▸ WORK ORDER
Transcription should be exact. Include all entries.

>>>>

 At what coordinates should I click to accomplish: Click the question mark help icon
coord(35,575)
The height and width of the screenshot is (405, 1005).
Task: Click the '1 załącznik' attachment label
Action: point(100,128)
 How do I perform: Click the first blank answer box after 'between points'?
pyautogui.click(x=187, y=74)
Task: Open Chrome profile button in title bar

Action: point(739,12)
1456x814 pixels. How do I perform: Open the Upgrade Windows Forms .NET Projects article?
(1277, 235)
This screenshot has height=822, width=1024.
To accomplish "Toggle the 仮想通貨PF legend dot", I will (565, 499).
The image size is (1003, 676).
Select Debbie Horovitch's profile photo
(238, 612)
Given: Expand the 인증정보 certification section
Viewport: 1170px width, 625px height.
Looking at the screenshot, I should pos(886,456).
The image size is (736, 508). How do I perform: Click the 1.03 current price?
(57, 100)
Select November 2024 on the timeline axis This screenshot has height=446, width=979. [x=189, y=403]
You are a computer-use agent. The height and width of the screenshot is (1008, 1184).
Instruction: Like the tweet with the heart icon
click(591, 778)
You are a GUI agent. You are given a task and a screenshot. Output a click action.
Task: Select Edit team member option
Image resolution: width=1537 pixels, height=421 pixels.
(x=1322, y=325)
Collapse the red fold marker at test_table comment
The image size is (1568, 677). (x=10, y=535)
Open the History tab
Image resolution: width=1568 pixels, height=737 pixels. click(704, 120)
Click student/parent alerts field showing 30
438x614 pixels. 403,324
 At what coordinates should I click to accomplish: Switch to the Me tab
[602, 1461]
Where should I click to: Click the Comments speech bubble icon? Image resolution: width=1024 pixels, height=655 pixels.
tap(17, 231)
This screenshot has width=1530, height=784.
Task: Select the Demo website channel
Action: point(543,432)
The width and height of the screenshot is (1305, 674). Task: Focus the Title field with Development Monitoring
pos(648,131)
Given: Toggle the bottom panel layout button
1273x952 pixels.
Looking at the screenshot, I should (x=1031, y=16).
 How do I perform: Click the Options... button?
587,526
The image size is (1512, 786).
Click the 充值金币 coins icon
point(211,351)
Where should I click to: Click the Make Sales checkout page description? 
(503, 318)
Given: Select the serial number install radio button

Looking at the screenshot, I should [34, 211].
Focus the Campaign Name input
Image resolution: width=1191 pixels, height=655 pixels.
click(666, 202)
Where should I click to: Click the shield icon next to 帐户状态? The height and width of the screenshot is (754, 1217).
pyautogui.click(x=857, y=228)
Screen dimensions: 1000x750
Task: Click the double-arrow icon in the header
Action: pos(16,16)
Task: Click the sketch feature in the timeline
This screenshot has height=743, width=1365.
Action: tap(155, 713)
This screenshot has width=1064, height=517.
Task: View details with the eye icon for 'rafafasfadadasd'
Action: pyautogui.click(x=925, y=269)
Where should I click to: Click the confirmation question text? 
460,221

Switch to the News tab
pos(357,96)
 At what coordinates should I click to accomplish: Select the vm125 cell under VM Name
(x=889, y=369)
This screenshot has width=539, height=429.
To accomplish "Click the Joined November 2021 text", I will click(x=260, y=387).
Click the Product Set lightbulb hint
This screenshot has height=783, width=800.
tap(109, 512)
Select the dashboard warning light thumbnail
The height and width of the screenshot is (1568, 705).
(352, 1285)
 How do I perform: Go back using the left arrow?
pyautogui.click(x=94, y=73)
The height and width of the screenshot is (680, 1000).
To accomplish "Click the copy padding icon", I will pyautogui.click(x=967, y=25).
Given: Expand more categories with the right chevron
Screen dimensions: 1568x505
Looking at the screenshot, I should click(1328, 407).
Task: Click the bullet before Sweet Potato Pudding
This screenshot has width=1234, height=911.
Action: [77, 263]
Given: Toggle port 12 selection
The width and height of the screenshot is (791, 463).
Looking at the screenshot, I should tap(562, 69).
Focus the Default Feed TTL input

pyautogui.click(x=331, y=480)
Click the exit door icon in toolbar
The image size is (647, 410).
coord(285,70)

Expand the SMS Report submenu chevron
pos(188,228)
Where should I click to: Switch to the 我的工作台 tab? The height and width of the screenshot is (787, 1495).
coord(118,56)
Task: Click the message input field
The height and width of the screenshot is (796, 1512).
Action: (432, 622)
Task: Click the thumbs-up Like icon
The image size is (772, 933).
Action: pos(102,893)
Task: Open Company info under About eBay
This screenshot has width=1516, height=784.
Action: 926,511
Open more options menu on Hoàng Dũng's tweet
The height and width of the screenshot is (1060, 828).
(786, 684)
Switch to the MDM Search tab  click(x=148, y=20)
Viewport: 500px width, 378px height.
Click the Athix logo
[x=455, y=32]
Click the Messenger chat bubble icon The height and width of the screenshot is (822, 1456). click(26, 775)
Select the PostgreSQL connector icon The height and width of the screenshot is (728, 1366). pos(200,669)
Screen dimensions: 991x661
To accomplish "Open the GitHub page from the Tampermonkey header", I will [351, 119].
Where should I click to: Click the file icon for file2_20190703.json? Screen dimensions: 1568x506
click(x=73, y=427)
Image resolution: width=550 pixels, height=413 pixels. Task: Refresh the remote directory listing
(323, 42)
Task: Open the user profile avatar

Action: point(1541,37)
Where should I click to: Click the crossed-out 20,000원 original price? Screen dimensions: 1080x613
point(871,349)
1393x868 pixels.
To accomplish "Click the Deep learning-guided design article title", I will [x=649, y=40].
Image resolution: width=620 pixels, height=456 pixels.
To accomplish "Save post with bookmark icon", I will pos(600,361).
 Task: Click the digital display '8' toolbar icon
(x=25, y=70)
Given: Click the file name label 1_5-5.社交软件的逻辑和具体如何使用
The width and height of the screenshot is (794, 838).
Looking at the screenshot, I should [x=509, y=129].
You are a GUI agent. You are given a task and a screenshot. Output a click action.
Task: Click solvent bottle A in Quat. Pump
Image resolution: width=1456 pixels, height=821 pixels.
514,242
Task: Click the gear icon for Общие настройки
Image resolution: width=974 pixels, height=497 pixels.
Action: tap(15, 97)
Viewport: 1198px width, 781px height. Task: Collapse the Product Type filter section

<<<<

▸ EXERCISE RESPONSE
 At what coordinates should I click to accomplish: Click the question mark help icon
coord(35,575)
The height and width of the screenshot is (405, 1005).
Task: Click the '1 załącznik' attachment label
Action: point(100,128)
 How do I perform: Click the first blank answer box after 'between points'?
pyautogui.click(x=187, y=74)
Task: Open Chrome profile button in title bar

Action: point(739,12)
1456x814 pixels. How do I perform: Open the Upgrade Windows Forms .NET Projects article?
(1277, 235)
This screenshot has height=822, width=1024.
To accomplish "Toggle the 仮想通貨PF legend dot", I will (565, 499).
The image size is (1003, 676).
Select Debbie Horovitch's profile photo
(238, 612)
Given: Expand the 인증정보 certification section
Viewport: 1170px width, 625px height.
Looking at the screenshot, I should pos(886,456).
The image size is (736, 508). How do I perform: Click the 1.03 current price?
(57, 100)
Select November 2024 on the timeline axis This screenshot has height=446, width=979. [x=189, y=403]
You are a computer-use agent. The height and width of the screenshot is (1008, 1184).
Instruction: Like the tweet with the heart icon
click(591, 778)
You are a GUI agent. You are given a task and a screenshot. Output a click action.
Task: Select Edit team member option
Image resolution: width=1537 pixels, height=421 pixels.
(x=1322, y=325)
Collapse the red fold marker at test_table comment
The image size is (1568, 677). (x=10, y=535)
Open the History tab
Image resolution: width=1568 pixels, height=737 pixels. click(704, 120)
Click student/parent alerts field showing 30
438x614 pixels. 403,324
 At what coordinates should I click to accomplish: Switch to the Me tab
[602, 1461]
Where should I click to: Click the Comments speech bubble icon? Image resolution: width=1024 pixels, height=655 pixels.
tap(17, 231)
This screenshot has width=1530, height=784.
Task: Select the Demo website channel
Action: point(543,432)
The width and height of the screenshot is (1305, 674). Task: Focus the Title field with Development Monitoring
pos(648,131)
Given: Toggle the bottom panel layout button
1273x952 pixels.
Looking at the screenshot, I should (x=1031, y=16).
 How do I perform: Click the Options... button?
587,526
The image size is (1512, 786).
Click the 充值金币 coins icon
point(211,351)
Where should I click to: Click the Make Sales checkout page description? 
(503, 318)
Given: Select the serial number install radio button

Looking at the screenshot, I should [34, 211].
Focus the Campaign Name input
Image resolution: width=1191 pixels, height=655 pixels.
click(666, 202)
Where should I click to: Click the shield icon next to 帐户状态? The height and width of the screenshot is (754, 1217).
pyautogui.click(x=857, y=228)
Screen dimensions: 1000x750
Task: Click the double-arrow icon in the header
Action: pos(16,16)
Task: Click the sketch feature in the timeline
This screenshot has height=743, width=1365.
Action: tap(155, 713)
This screenshot has width=1064, height=517.
Task: View details with the eye icon for 'rafafasfadadasd'
Action: pyautogui.click(x=925, y=269)
Where should I click to: Click the confirmation question text? 
460,221

Switch to the News tab
pos(357,96)
 At what coordinates should I click to accomplish: Select the vm125 cell under VM Name
(x=889, y=369)
This screenshot has width=539, height=429.
To accomplish "Click the Joined November 2021 text", I will click(x=260, y=387).
Click the Product Set lightbulb hint
This screenshot has height=783, width=800.
tap(109, 512)
Select the dashboard warning light thumbnail
The height and width of the screenshot is (1568, 705).
(352, 1285)
 How do I perform: Go back using the left arrow?
pyautogui.click(x=94, y=73)
The height and width of the screenshot is (680, 1000).
To accomplish "Click the copy padding icon", I will pyautogui.click(x=967, y=25).
Given: Expand more categories with the right chevron
Screen dimensions: 1568x505
Looking at the screenshot, I should click(1328, 407).
Task: Click the bullet before Sweet Potato Pudding
This screenshot has width=1234, height=911.
Action: [77, 263]
Given: Toggle port 12 selection
The width and height of the screenshot is (791, 463).
Looking at the screenshot, I should tap(562, 69).
Focus the Default Feed TTL input

pyautogui.click(x=331, y=480)
Click the exit door icon in toolbar
The image size is (647, 410).
coord(285,70)

Expand the SMS Report submenu chevron
pos(188,228)
Where should I click to: Switch to the 我的工作台 tab? The height and width of the screenshot is (787, 1495).
coord(118,56)
Task: Click the message input field
The height and width of the screenshot is (796, 1512).
Action: (432, 622)
Task: Click the thumbs-up Like icon
The image size is (772, 933).
Action: pos(102,893)
Task: Open Company info under About eBay
This screenshot has width=1516, height=784.
Action: 926,511
Open more options menu on Hoàng Dũng's tweet
The height and width of the screenshot is (1060, 828).
(786, 684)
Switch to the MDM Search tab  click(x=148, y=20)
Viewport: 500px width, 378px height.
Click the Athix logo
[x=455, y=32]
Click the Messenger chat bubble icon The height and width of the screenshot is (822, 1456). click(26, 775)
Select the PostgreSQL connector icon The height and width of the screenshot is (728, 1366). pos(200,669)
Screen dimensions: 991x661
To accomplish "Open the GitHub page from the Tampermonkey header", I will [351, 119].
Where should I click to: Click the file icon for file2_20190703.json? Screen dimensions: 1568x506
click(x=73, y=427)
Image resolution: width=550 pixels, height=413 pixels. Task: Refresh the remote directory listing
(323, 42)
Task: Open the user profile avatar

Action: point(1541,37)
Where should I click to: Click the crossed-out 20,000원 original price? Screen dimensions: 1080x613
point(871,349)
1393x868 pixels.
To accomplish "Click the Deep learning-guided design article title", I will [x=649, y=40].
Image resolution: width=620 pixels, height=456 pixels.
To accomplish "Save post with bookmark icon", I will pos(600,361).
 Task: Click the digital display '8' toolbar icon
(x=25, y=70)
Given: Click the file name label 1_5-5.社交软件的逻辑和具体如何使用
The width and height of the screenshot is (794, 838).
Looking at the screenshot, I should [x=509, y=129].
You are a GUI agent. You are given a task and a screenshot. Output a click action.
Task: Click solvent bottle A in Quat. Pump
Image resolution: width=1456 pixels, height=821 pixels.
514,242
Task: Click the gear icon for Общие настройки
Image resolution: width=974 pixels, height=497 pixels.
Action: tap(15, 97)
Viewport: 1198px width, 781px height. Task: Collapse the Product Type filter section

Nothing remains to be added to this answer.